(Data items)
----

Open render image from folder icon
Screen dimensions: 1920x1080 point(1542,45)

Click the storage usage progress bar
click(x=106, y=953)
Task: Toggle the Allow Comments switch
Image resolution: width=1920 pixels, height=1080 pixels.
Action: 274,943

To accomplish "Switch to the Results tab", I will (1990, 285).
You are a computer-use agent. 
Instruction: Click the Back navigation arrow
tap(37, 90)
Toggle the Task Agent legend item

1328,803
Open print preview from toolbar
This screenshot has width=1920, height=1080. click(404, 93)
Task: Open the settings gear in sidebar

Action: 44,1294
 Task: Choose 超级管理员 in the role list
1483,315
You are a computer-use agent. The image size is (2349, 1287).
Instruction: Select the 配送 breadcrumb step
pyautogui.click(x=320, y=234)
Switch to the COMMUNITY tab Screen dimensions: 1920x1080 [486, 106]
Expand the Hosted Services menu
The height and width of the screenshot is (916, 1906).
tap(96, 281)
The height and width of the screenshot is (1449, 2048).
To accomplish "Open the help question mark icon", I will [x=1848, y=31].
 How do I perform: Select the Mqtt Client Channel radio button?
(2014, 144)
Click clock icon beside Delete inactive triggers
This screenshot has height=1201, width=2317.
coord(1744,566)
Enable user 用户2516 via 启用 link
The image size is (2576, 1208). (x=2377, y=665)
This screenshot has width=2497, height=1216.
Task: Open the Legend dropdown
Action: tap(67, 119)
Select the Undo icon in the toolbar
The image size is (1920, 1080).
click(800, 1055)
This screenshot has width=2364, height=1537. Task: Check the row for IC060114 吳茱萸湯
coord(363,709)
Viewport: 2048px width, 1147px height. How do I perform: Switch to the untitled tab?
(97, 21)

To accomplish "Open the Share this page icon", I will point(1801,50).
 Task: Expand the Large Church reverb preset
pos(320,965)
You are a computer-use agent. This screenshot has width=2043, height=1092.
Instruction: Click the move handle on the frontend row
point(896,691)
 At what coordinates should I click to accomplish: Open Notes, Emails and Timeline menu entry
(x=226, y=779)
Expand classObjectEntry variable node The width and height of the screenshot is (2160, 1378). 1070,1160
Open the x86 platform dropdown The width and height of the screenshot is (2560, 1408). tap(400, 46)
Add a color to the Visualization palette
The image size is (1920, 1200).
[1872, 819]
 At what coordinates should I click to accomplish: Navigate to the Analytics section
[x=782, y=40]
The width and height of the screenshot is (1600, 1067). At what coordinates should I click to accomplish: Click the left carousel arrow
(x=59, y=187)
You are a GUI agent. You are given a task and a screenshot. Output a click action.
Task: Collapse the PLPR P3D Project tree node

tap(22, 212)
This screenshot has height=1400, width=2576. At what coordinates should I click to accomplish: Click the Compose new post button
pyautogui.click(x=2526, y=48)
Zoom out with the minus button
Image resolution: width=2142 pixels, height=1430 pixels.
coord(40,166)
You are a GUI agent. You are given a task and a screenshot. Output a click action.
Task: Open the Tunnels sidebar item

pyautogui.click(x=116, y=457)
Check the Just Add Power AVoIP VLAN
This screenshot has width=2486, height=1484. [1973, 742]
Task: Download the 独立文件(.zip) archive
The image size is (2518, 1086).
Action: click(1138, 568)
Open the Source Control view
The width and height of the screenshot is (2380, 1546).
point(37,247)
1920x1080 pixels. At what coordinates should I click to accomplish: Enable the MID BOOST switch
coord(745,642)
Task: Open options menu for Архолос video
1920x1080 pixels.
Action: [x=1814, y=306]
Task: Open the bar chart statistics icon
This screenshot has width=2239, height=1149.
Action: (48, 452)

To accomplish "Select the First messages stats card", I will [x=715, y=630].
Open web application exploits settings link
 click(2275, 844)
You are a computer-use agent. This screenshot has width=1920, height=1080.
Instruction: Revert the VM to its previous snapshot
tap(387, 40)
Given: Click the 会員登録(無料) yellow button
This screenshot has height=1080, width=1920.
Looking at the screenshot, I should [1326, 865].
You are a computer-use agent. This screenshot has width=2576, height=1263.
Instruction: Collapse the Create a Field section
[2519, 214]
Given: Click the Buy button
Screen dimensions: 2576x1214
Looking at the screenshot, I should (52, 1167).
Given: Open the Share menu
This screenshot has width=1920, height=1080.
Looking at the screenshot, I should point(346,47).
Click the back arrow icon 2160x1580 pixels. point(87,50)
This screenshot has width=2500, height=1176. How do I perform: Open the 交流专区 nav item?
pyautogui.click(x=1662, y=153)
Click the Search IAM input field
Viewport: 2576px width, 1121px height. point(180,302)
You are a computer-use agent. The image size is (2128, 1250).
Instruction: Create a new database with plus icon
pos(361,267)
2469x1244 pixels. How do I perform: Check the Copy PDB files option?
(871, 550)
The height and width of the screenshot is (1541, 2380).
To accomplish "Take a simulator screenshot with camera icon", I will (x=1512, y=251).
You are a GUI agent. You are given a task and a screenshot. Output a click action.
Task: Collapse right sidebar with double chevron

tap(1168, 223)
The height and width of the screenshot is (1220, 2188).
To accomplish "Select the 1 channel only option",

----

## Task requirements
Write down all the entries again without a single difference.

## Output for this exercise
Open render image from folder icon
Screen dimensions: 1920x1080 point(1542,45)

Click the storage usage progress bar
click(x=106, y=953)
Task: Toggle the Allow Comments switch
Image resolution: width=1920 pixels, height=1080 pixels.
Action: 274,943

To accomplish "Switch to the Results tab", I will (1990, 285).
You are a computer-use agent. 
Instruction: Click the Back navigation arrow
tap(37, 90)
Toggle the Task Agent legend item

1328,803
Open print preview from toolbar
This screenshot has width=1920, height=1080. click(404, 93)
Task: Open the settings gear in sidebar

Action: 44,1294
 Task: Choose 超级管理员 in the role list
1483,315
You are a computer-use agent. The image size is (2349, 1287).
Instruction: Select the 配送 breadcrumb step
pyautogui.click(x=320, y=234)
Switch to the COMMUNITY tab Screen dimensions: 1920x1080 [486, 106]
Expand the Hosted Services menu
The height and width of the screenshot is (916, 1906).
tap(96, 281)
The height and width of the screenshot is (1449, 2048).
To accomplish "Open the help question mark icon", I will [x=1848, y=31].
 How do I perform: Select the Mqtt Client Channel radio button?
(2014, 144)
Click clock icon beside Delete inactive triggers
This screenshot has height=1201, width=2317.
coord(1744,566)
Enable user 用户2516 via 启用 link
The image size is (2576, 1208). (x=2377, y=665)
This screenshot has width=2497, height=1216.
Task: Open the Legend dropdown
Action: tap(67, 119)
Select the Undo icon in the toolbar
The image size is (1920, 1080).
click(800, 1055)
This screenshot has width=2364, height=1537. Task: Check the row for IC060114 吳茱萸湯
coord(363,709)
Viewport: 2048px width, 1147px height. How do I perform: Switch to the untitled tab?
(97, 21)

To accomplish "Open the Share this page icon", I will point(1801,50).
 Task: Expand the Large Church reverb preset
pos(320,965)
You are a computer-use agent. This screenshot has width=2043, height=1092.
Instruction: Click the move handle on the frontend row
point(896,691)
 At what coordinates should I click to accomplish: Open Notes, Emails and Timeline menu entry
(x=226, y=779)
Expand classObjectEntry variable node The width and height of the screenshot is (2160, 1378). 1070,1160
Open the x86 platform dropdown The width and height of the screenshot is (2560, 1408). tap(400, 46)
Add a color to the Visualization palette
The image size is (1920, 1200).
[1872, 819]
 At what coordinates should I click to accomplish: Navigate to the Analytics section
[x=782, y=40]
The width and height of the screenshot is (1600, 1067). At what coordinates should I click to accomplish: Click the left carousel arrow
(x=59, y=187)
You are a GUI agent. You are given a task and a screenshot. Output a click action.
Task: Collapse the PLPR P3D Project tree node

tap(22, 212)
This screenshot has height=1400, width=2576. At what coordinates should I click to accomplish: Click the Compose new post button
pyautogui.click(x=2526, y=48)
Zoom out with the minus button
Image resolution: width=2142 pixels, height=1430 pixels.
coord(40,166)
You are a GUI agent. You are given a task and a screenshot. Output a click action.
Task: Open the Tunnels sidebar item

pyautogui.click(x=116, y=457)
Check the Just Add Power AVoIP VLAN
This screenshot has width=2486, height=1484. [1973, 742]
Task: Download the 独立文件(.zip) archive
The image size is (2518, 1086).
Action: click(1138, 568)
Open the Source Control view
The width and height of the screenshot is (2380, 1546).
point(37,247)
1920x1080 pixels. At what coordinates should I click to accomplish: Enable the MID BOOST switch
coord(745,642)
Task: Open options menu for Архолос video
1920x1080 pixels.
Action: [x=1814, y=306]
Task: Open the bar chart statistics icon
This screenshot has width=2239, height=1149.
Action: (48, 452)

To accomplish "Select the First messages stats card", I will [x=715, y=630].
Open web application exploits settings link
 click(2275, 844)
You are a computer-use agent. This screenshot has width=1920, height=1080.
Instruction: Revert the VM to its previous snapshot
tap(387, 40)
Given: Click the 会員登録(無料) yellow button
This screenshot has height=1080, width=1920.
Looking at the screenshot, I should [1326, 865].
You are a computer-use agent. This screenshot has width=2576, height=1263.
Instruction: Collapse the Create a Field section
[2519, 214]
Given: Click the Buy button
Screen dimensions: 2576x1214
Looking at the screenshot, I should (52, 1167).
Given: Open the Share menu
This screenshot has width=1920, height=1080.
Looking at the screenshot, I should point(346,47).
Click the back arrow icon 2160x1580 pixels. point(87,50)
This screenshot has width=2500, height=1176. How do I perform: Open the 交流专区 nav item?
pyautogui.click(x=1662, y=153)
Click the Search IAM input field
Viewport: 2576px width, 1121px height. point(180,302)
You are a computer-use agent. The image size is (2128, 1250).
Instruction: Create a new database with plus icon
pos(361,267)
2469x1244 pixels. How do I perform: Check the Copy PDB files option?
(871, 550)
The height and width of the screenshot is (1541, 2380).
To accomplish "Take a simulator screenshot with camera icon", I will (x=1512, y=251).
You are a GUI agent. You are given a task and a screenshot. Output a click action.
Task: Collapse right sidebar with double chevron

tap(1168, 223)
The height and width of the screenshot is (1220, 2188).
To accomplish "Select the 1 channel only option",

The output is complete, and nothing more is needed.